Assignment: Tell how many lines below include the word "Simulator". Only the number should appear.

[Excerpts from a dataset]
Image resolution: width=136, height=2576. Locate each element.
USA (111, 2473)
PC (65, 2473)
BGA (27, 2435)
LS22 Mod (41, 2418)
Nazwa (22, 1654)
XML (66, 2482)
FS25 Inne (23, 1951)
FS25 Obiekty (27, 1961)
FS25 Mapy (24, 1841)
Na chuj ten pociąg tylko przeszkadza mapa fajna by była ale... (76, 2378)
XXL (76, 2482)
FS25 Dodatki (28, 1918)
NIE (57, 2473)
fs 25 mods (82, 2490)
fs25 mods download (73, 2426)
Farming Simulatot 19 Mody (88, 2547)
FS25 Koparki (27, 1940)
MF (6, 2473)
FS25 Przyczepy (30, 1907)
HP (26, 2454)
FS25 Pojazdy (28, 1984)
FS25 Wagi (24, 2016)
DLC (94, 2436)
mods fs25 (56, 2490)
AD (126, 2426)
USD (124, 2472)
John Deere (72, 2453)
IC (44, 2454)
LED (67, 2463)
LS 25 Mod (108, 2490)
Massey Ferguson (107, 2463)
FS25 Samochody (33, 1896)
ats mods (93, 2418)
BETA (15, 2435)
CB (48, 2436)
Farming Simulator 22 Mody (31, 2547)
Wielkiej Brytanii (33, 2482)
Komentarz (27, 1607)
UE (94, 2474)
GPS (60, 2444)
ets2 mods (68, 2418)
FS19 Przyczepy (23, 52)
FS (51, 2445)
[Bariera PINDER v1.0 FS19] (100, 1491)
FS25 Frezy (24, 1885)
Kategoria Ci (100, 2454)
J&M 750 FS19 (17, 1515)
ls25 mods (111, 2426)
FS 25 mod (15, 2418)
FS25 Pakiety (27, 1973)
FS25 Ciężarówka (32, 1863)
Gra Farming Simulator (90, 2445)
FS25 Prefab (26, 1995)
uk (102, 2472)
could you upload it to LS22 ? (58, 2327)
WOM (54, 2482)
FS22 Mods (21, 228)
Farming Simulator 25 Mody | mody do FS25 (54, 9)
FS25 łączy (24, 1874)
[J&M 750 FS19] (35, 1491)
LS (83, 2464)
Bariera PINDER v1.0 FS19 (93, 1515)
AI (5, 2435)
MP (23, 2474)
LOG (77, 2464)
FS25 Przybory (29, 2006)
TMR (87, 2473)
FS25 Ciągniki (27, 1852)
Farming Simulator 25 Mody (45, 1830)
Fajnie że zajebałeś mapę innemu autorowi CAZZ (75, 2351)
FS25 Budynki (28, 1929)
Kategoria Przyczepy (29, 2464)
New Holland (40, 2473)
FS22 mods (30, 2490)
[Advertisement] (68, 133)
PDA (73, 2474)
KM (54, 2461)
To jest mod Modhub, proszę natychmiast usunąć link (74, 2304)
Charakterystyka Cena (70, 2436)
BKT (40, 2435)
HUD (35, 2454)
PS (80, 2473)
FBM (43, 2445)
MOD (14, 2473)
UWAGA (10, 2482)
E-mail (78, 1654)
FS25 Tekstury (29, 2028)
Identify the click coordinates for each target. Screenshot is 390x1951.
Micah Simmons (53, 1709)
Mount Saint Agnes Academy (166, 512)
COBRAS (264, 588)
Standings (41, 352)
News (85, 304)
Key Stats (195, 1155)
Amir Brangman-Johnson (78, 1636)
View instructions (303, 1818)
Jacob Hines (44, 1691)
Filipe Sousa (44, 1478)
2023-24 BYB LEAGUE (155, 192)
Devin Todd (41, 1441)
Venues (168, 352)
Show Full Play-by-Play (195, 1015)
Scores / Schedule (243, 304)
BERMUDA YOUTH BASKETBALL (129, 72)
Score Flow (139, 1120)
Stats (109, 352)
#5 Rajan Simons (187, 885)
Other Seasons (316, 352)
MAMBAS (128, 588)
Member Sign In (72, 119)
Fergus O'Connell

Output below: 4